If this option is set to True, then at nova-compute startup, all the CPUs that are defined by the [compute]/cpu_dedicated_set option as dedicated will be tuned for minimum performance (either offlined or set to powersave) depending on the other CPU tuning configuration option explained below, but only if they don’t run an instance.

Note

Of course, shared CPUs wouldn’t have their performance to be modified as instances float between them. If we would like to support them too, then all CPU shared cores should be modified at the same time and once an instance is arriving, then all of them would need to have the max performance.

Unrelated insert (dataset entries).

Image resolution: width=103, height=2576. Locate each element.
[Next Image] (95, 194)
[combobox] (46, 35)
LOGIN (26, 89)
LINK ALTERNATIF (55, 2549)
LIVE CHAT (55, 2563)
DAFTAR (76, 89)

Define the performance strategy per compute service

Note

for the sake of simplicity, here we loudly state that the performance strategy will be defined against all CPU cores from the host, and explicitely not be defined per CPU core.

Since different performance strategies could be taken per operator, we let them decide which one they prefer per compute service. The current list of performance strategies will be :

  • online/offline CPU cores

  • flip between performance and powersave CPU core governors

The initial implementation won’t propose any other strategy (like reducing the CPU clock) and we don’t expect those other strategies to be implemented in a foreseeable future.

Note

This is the operator’s responsibility to verify that the OS kernel is recent enough to support CPU core tuning and that those CPU cores have their governors supporting both the performance and the powersave profiles.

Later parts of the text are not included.